SHORT TASK: Pull out each line in the records below that contains the string "computer". Only matches with the same uppercase and lowercase letters count.

RECORD LIST:
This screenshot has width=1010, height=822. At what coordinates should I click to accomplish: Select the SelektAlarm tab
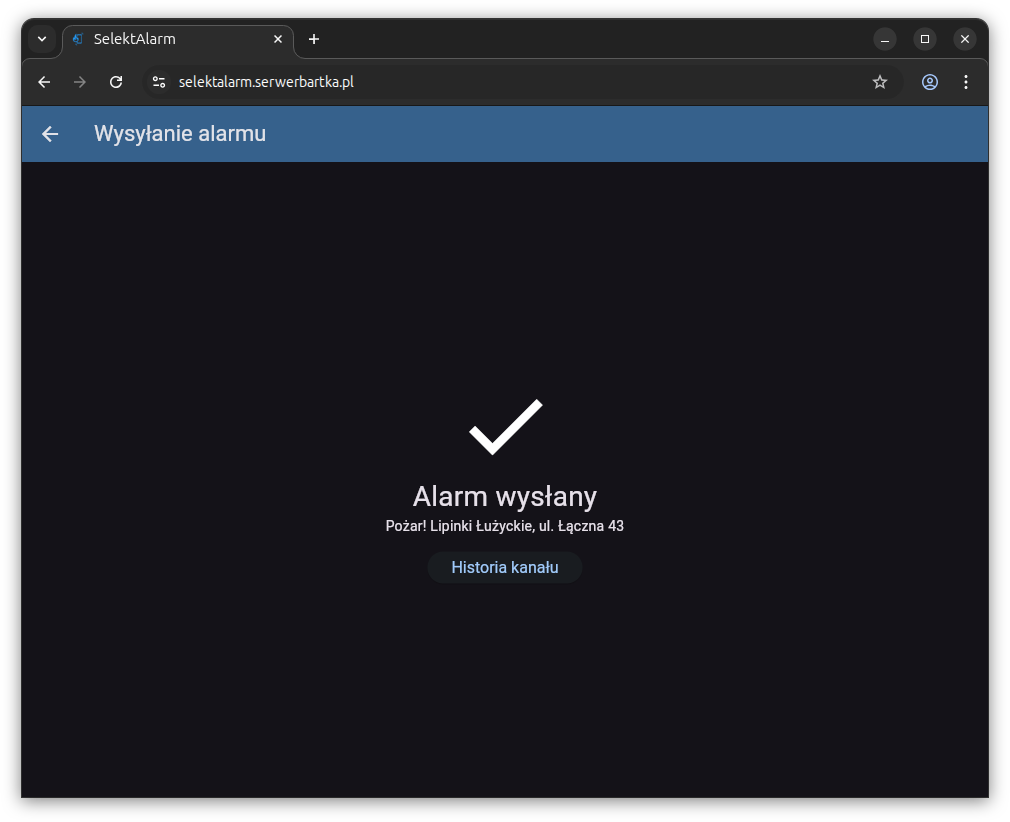(x=170, y=39)
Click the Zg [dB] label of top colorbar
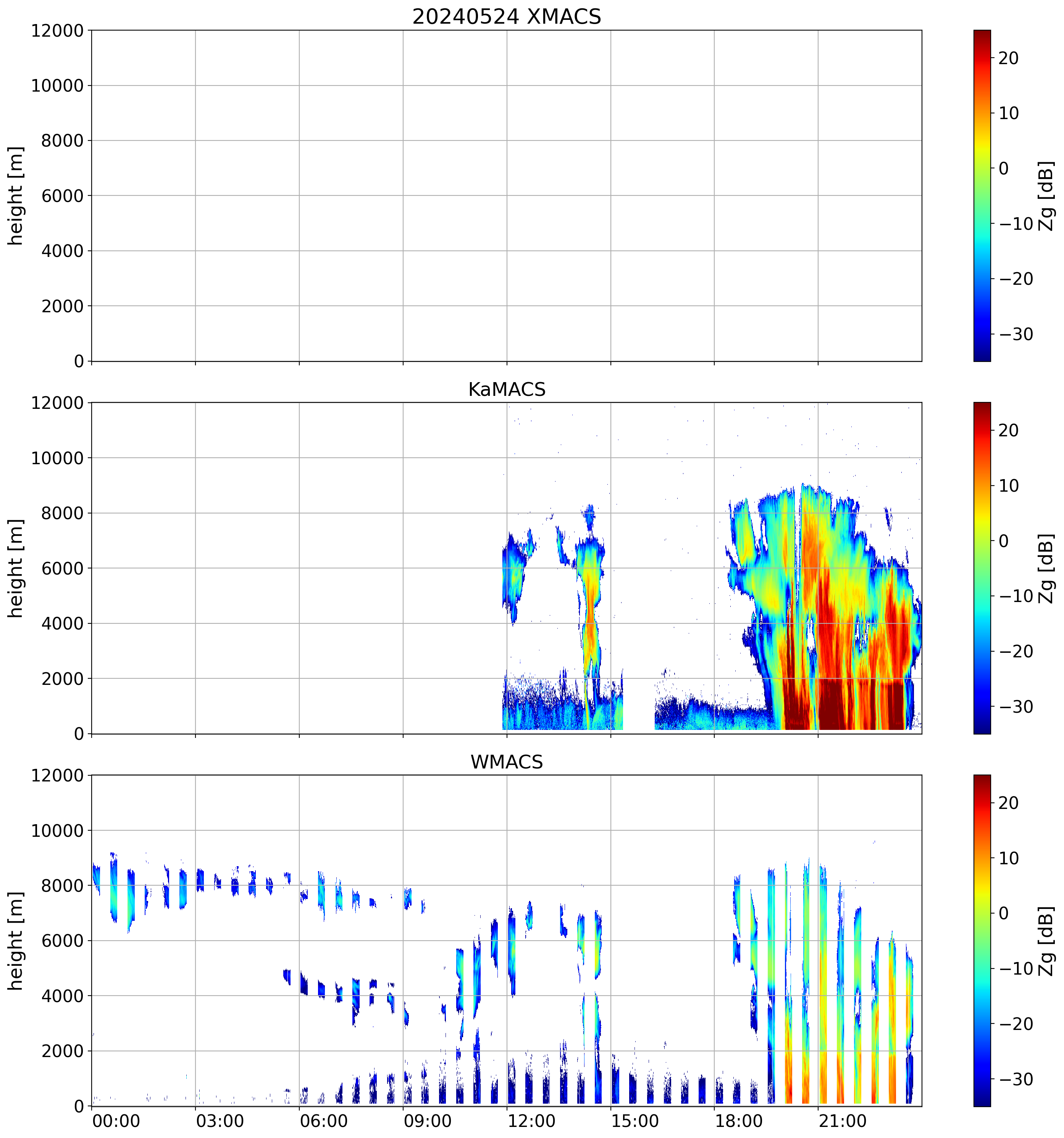 [x=1046, y=196]
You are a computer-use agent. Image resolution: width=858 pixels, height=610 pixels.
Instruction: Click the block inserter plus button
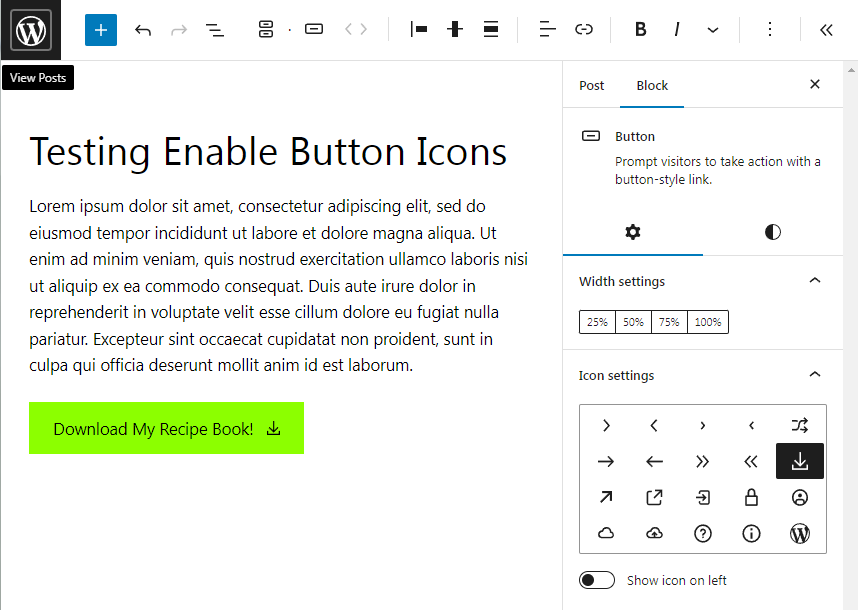101,30
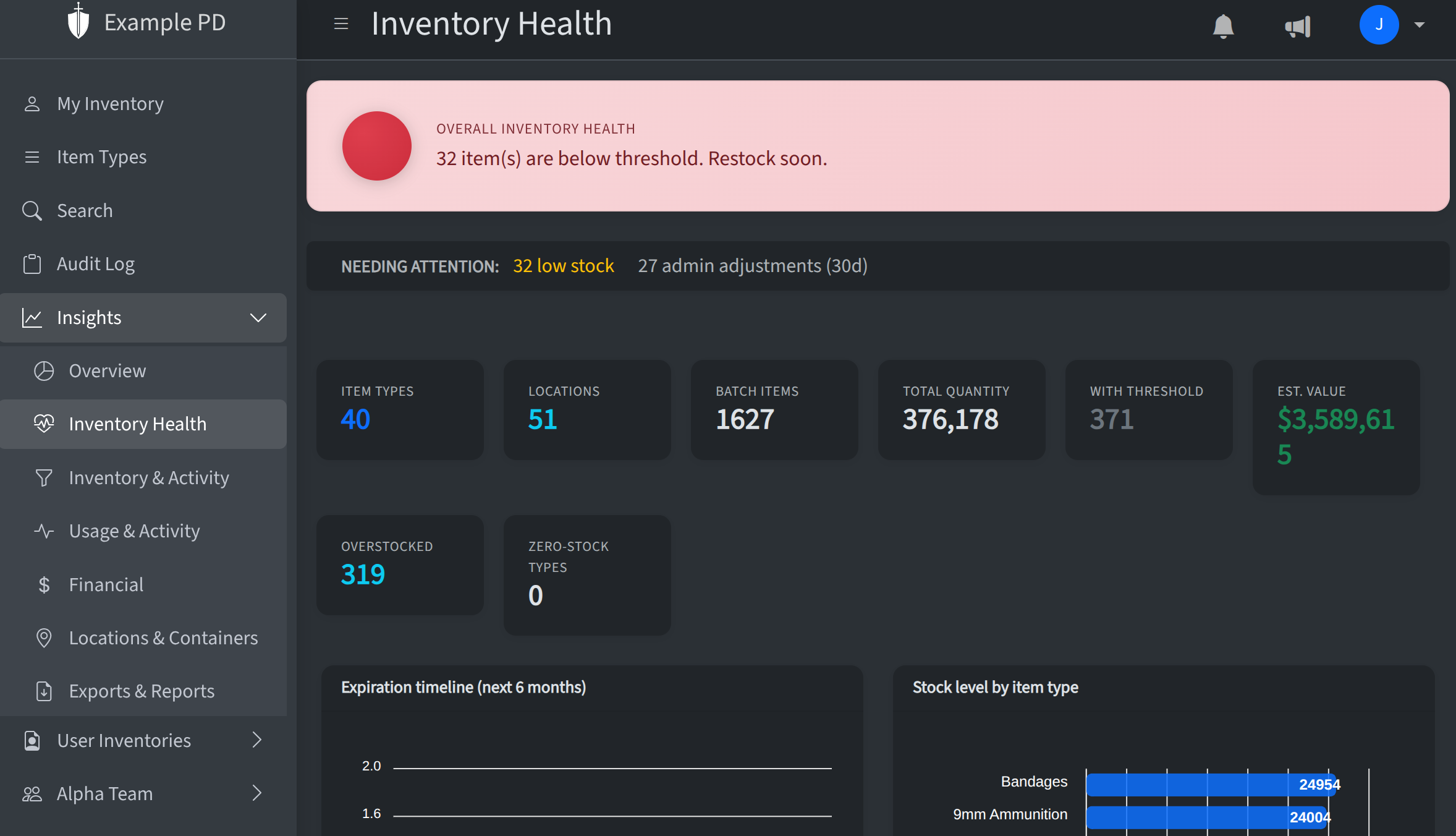The image size is (1456, 836).
Task: Open the user account dropdown arrow
Action: coord(1420,25)
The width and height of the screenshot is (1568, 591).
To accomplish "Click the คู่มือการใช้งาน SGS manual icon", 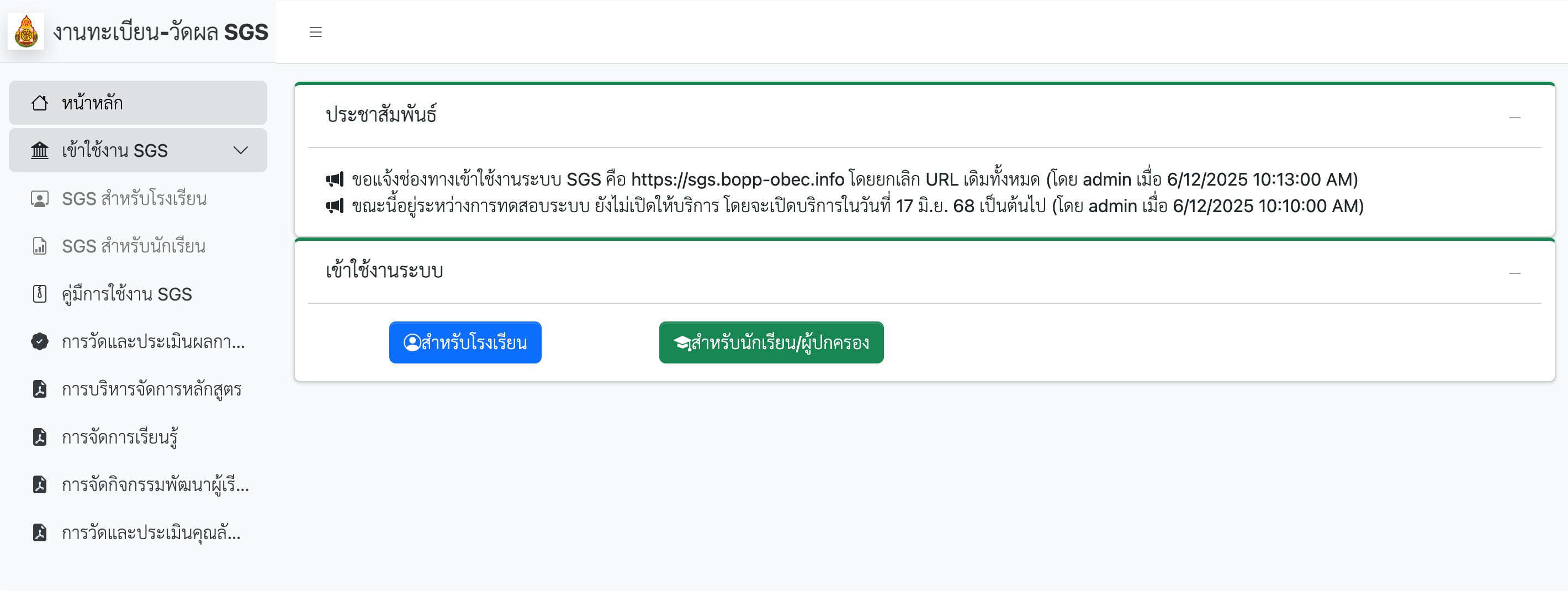I will (40, 294).
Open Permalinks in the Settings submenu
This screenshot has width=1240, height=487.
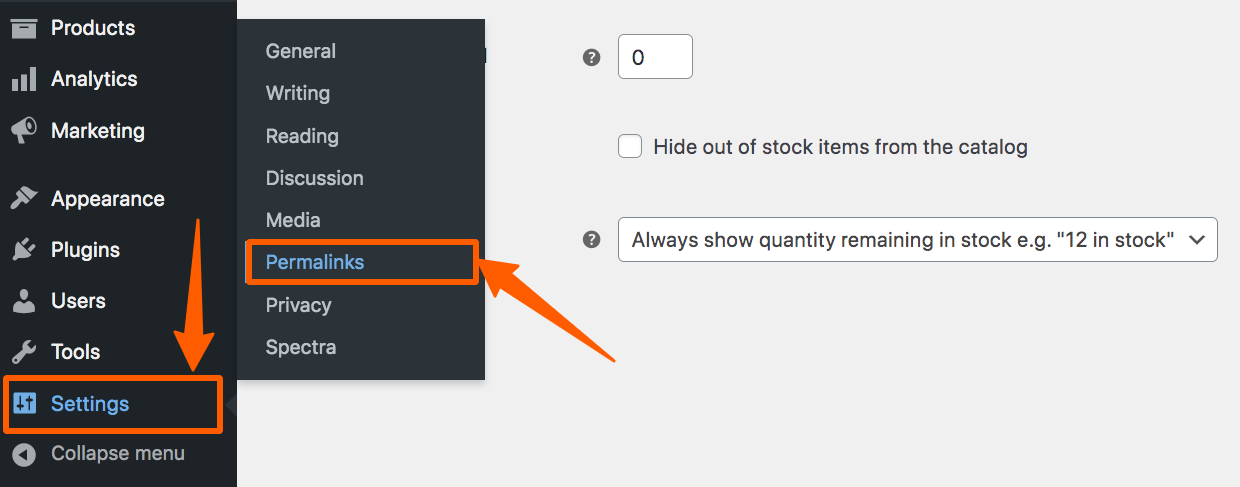click(x=315, y=263)
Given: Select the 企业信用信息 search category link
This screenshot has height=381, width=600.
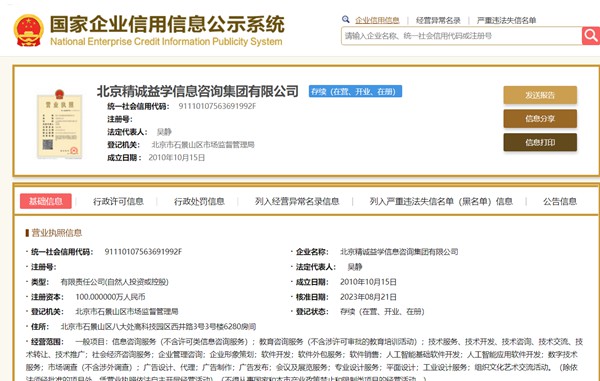Looking at the screenshot, I should pyautogui.click(x=377, y=20).
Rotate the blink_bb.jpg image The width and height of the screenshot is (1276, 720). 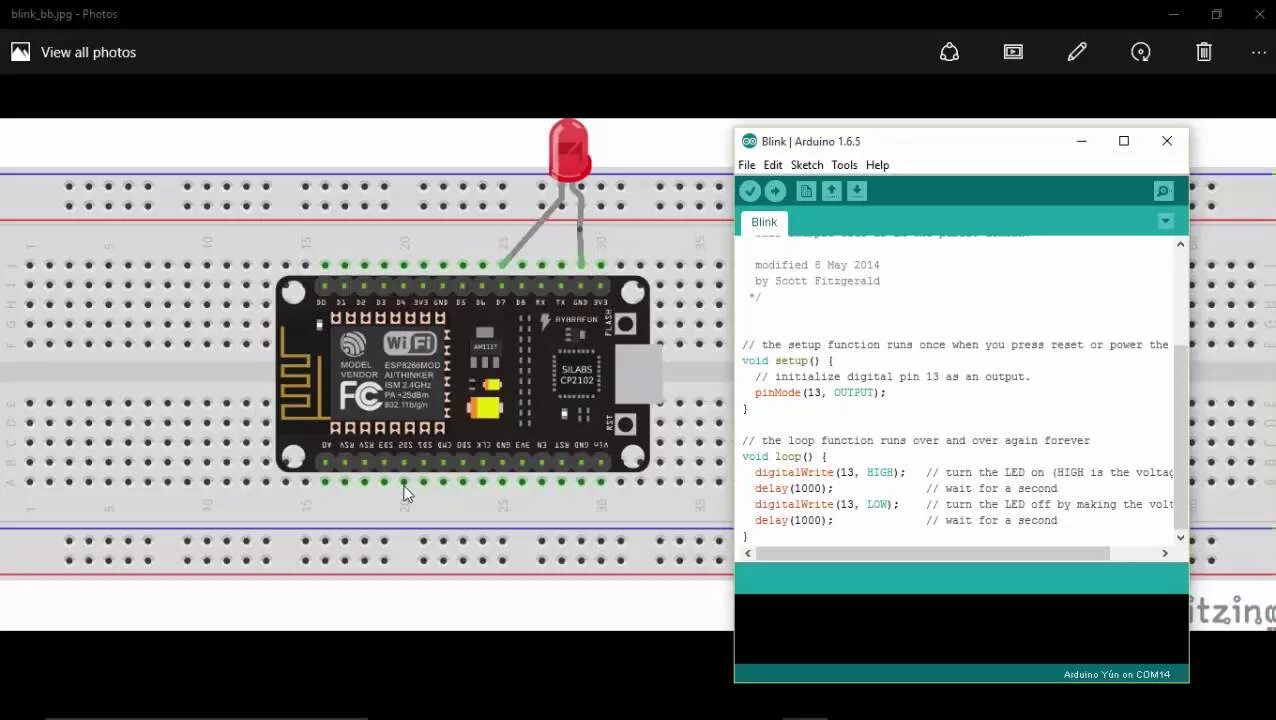[x=1141, y=52]
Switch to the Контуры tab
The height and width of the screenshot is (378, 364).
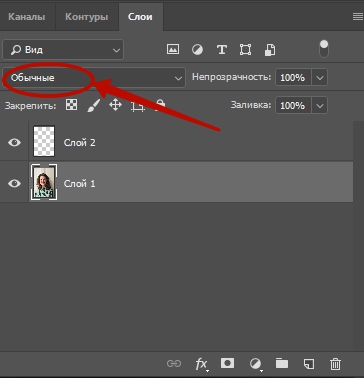pyautogui.click(x=87, y=17)
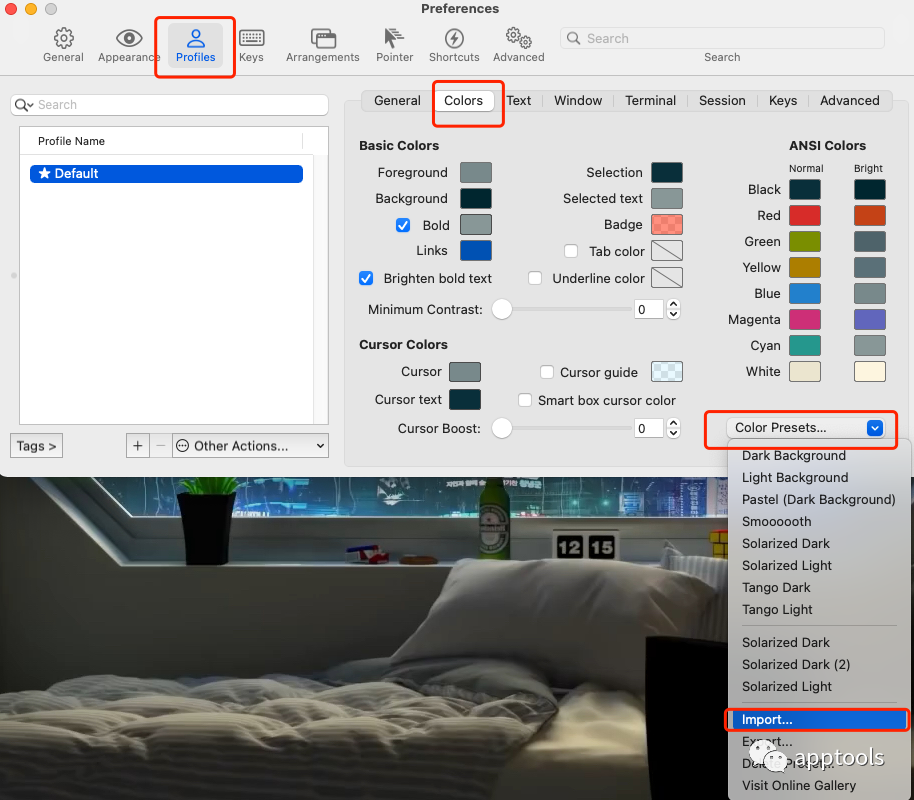914x800 pixels.
Task: Open the Color Presets dropdown
Action: (808, 428)
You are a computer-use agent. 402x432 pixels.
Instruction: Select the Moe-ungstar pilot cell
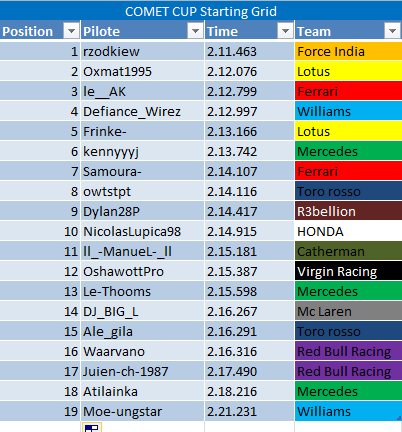[x=142, y=411]
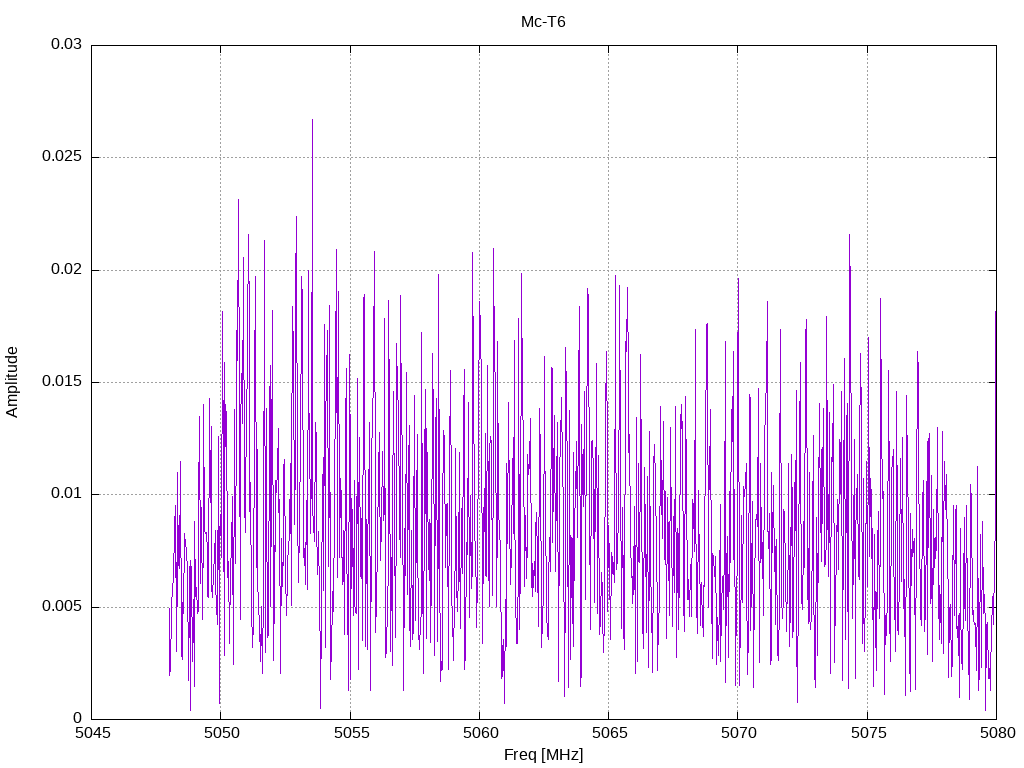Viewport: 1024px width, 768px height.
Task: Click the 5070 x-axis tick label
Action: click(739, 733)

FULL RESPONSE:
You are a computer-use agent. Image resolution: width=858 pixels, height=610 pixels.
You are a computer-use agent. 402x432 pixels.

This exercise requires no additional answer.